** Opening Data section block **

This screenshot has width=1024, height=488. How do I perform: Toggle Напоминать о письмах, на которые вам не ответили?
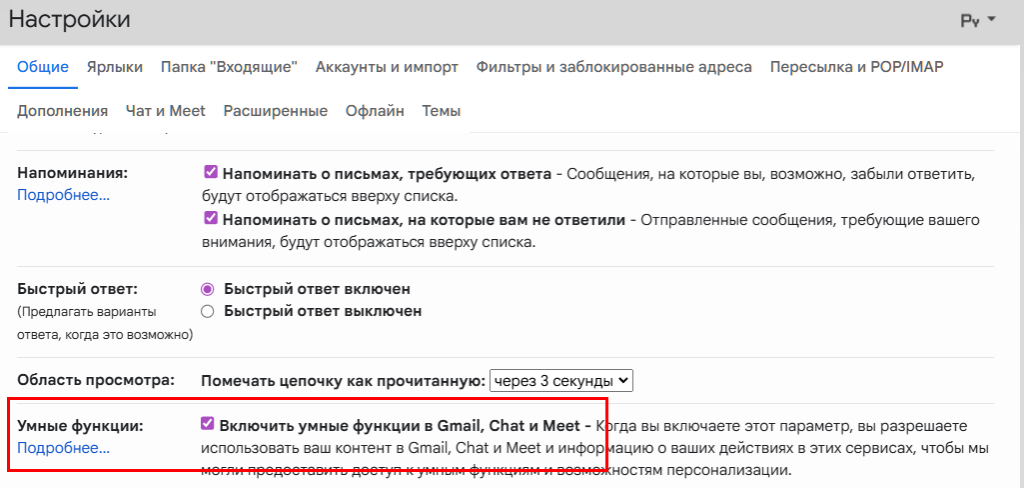pos(210,218)
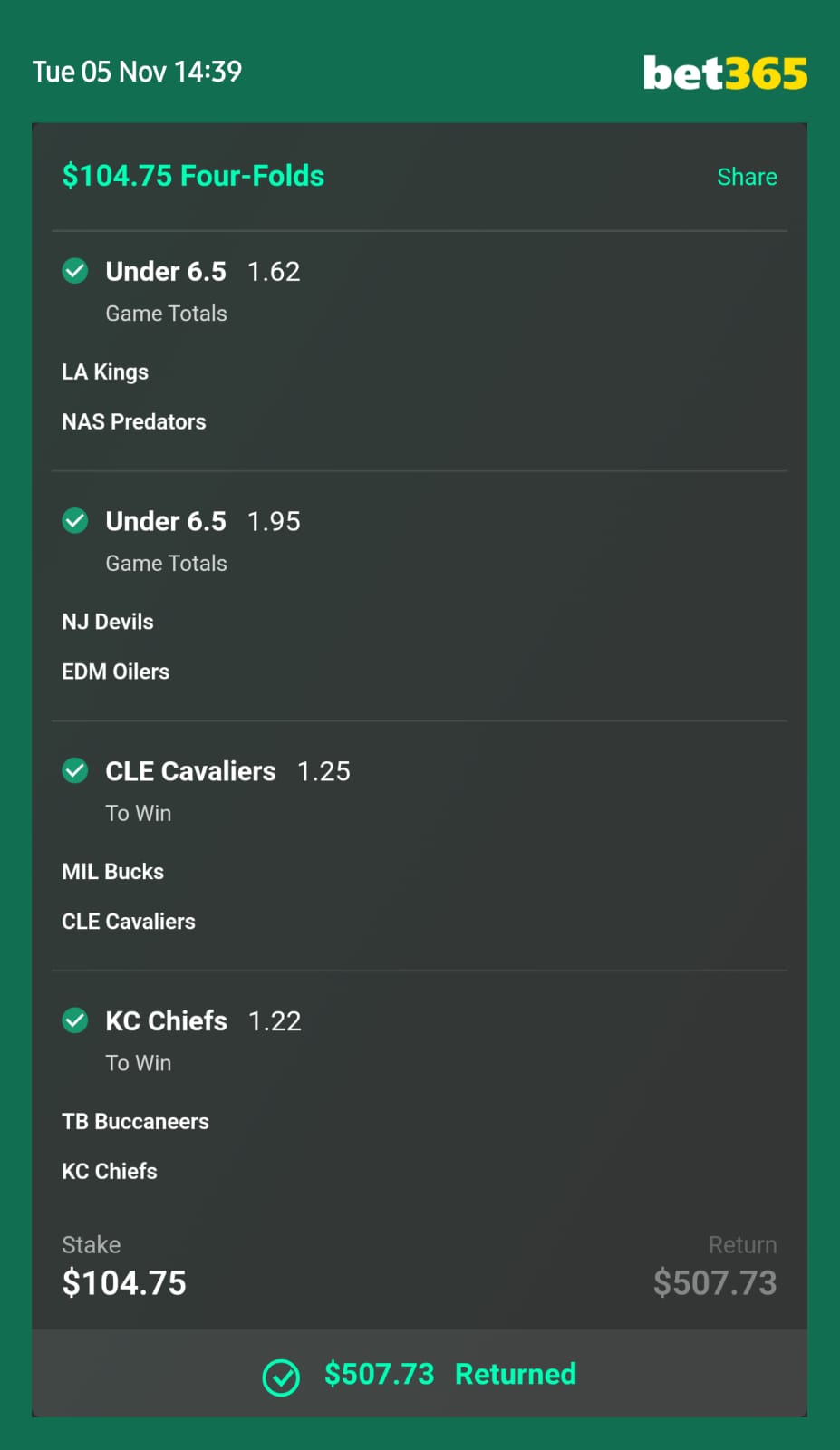Click the EDM Oilers team name
840x1450 pixels.
tap(116, 672)
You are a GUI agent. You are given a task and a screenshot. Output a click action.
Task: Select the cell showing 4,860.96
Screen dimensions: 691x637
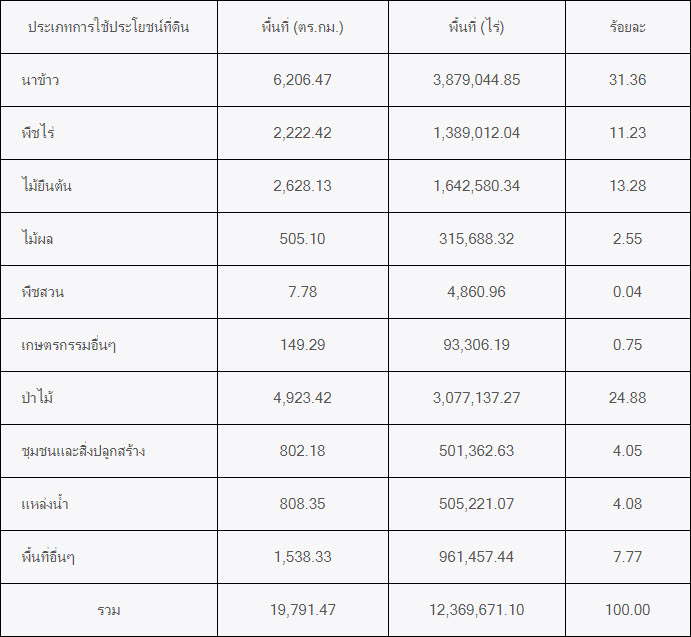(476, 292)
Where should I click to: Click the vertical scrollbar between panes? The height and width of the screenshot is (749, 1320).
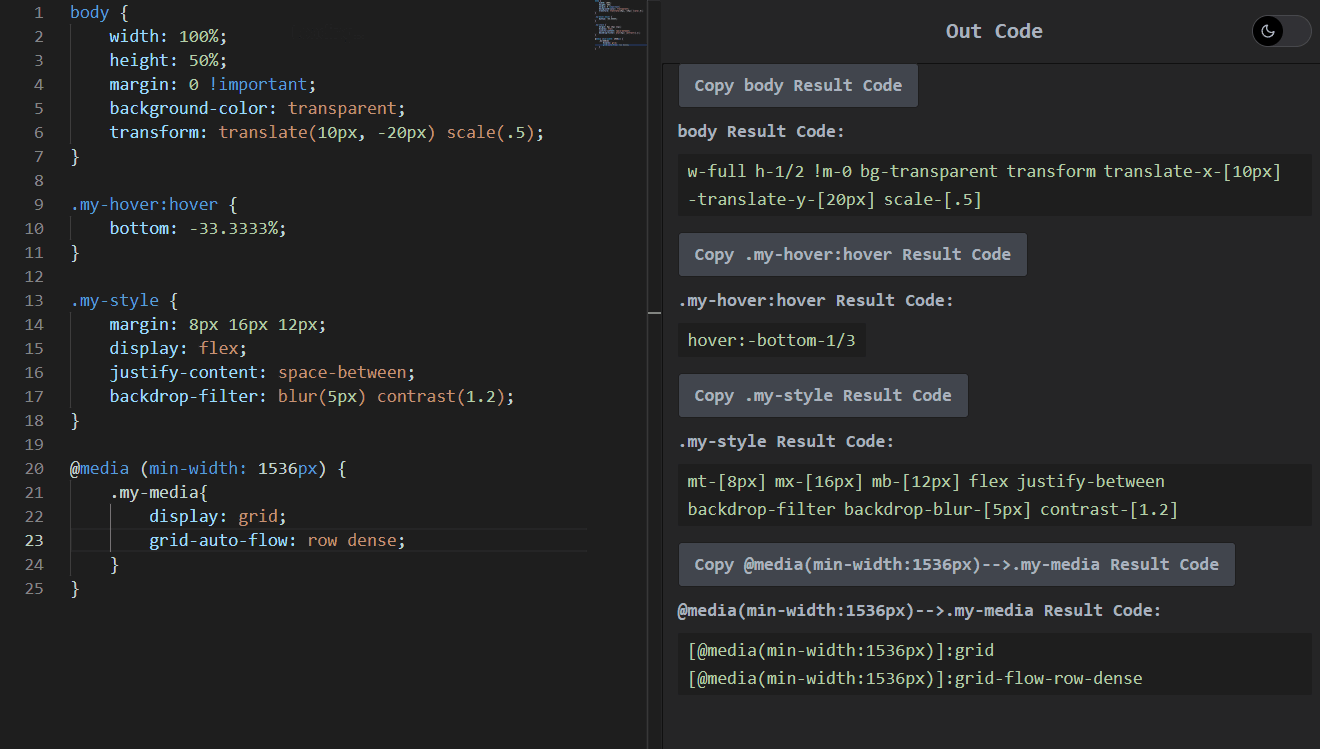tap(655, 313)
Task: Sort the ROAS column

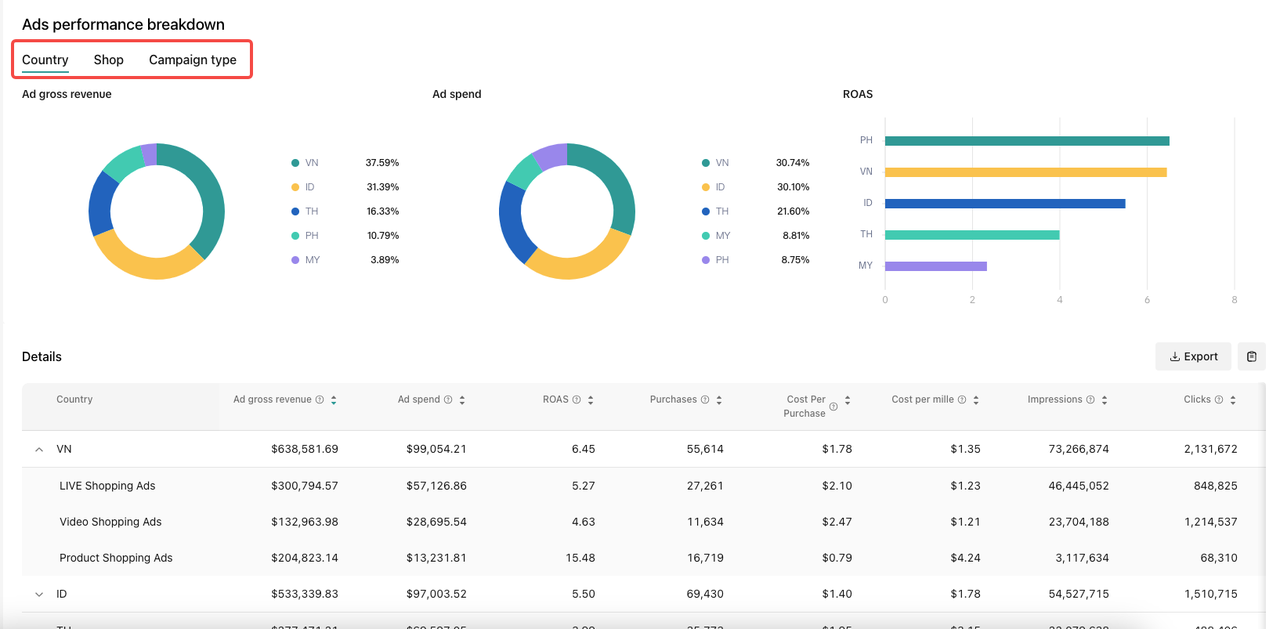Action: 591,400
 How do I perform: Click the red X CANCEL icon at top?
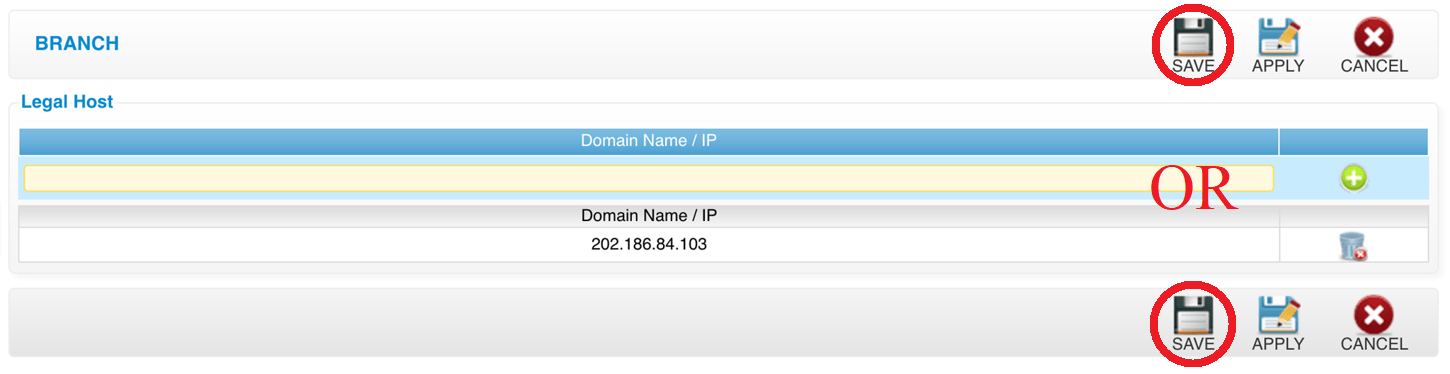(x=1374, y=38)
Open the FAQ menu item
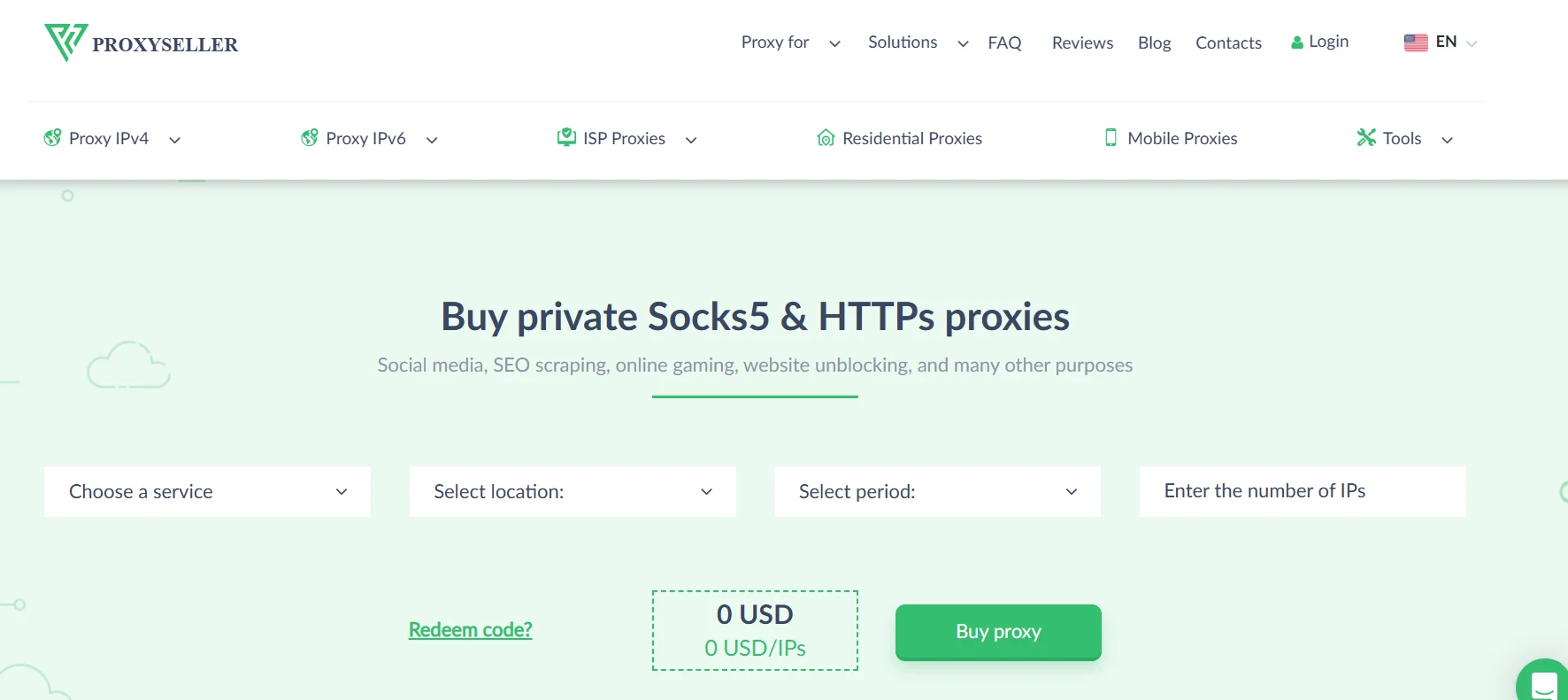Screen dimensions: 1568x700 coord(1004,42)
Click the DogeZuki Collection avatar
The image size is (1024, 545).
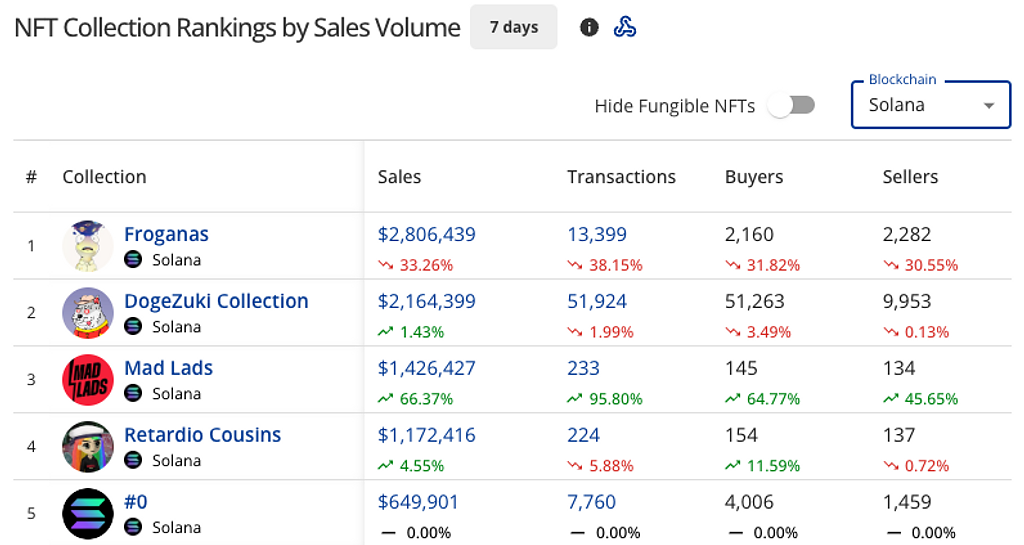click(x=88, y=312)
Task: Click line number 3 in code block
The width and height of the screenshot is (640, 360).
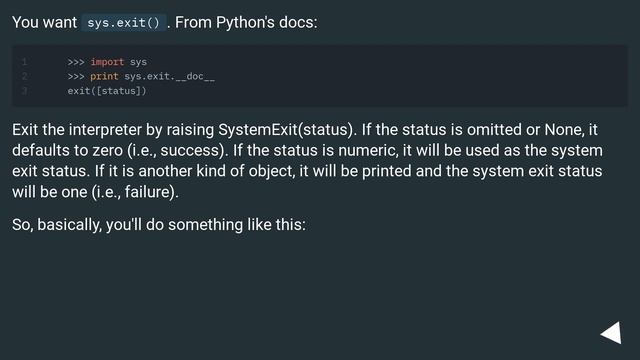Action: 24,91
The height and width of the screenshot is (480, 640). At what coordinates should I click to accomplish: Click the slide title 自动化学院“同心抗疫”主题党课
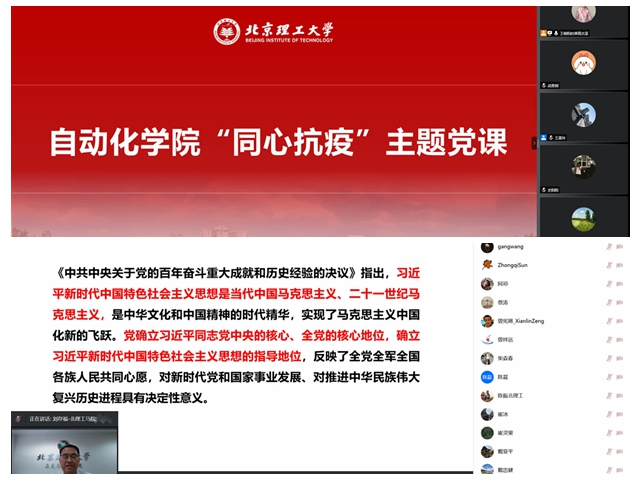pyautogui.click(x=279, y=143)
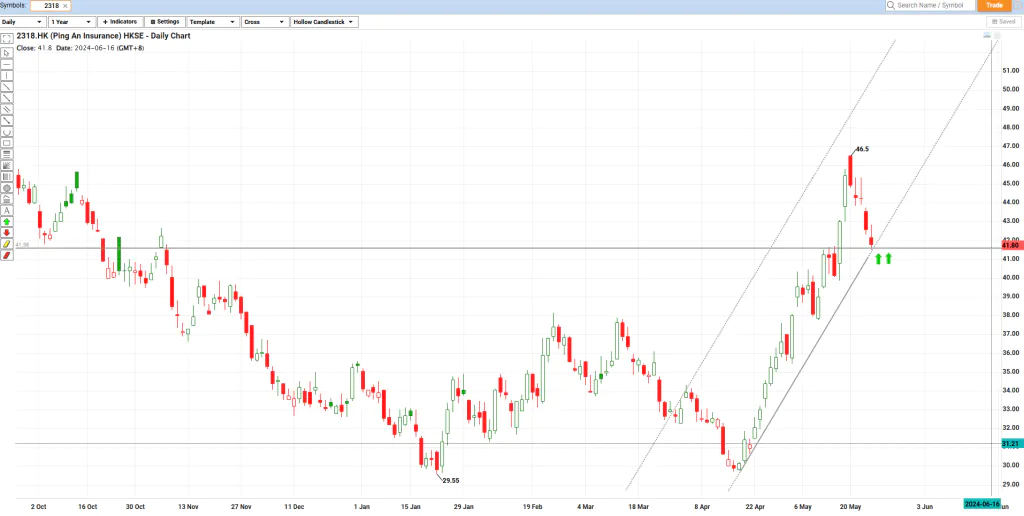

** Closing Data section block **

Task details:
Starting at the line that holds "The height and width of the screenshot is (480, 640).", copy each line exactly through the end of the material above, keeping both ends and dropping the pictures.

Exercise result:
The height and width of the screenshot is (480, 640). At what coordinates should I click to accomplish: Click the slide title 自动化学院“同心抗疫”主题党课
pyautogui.click(x=279, y=143)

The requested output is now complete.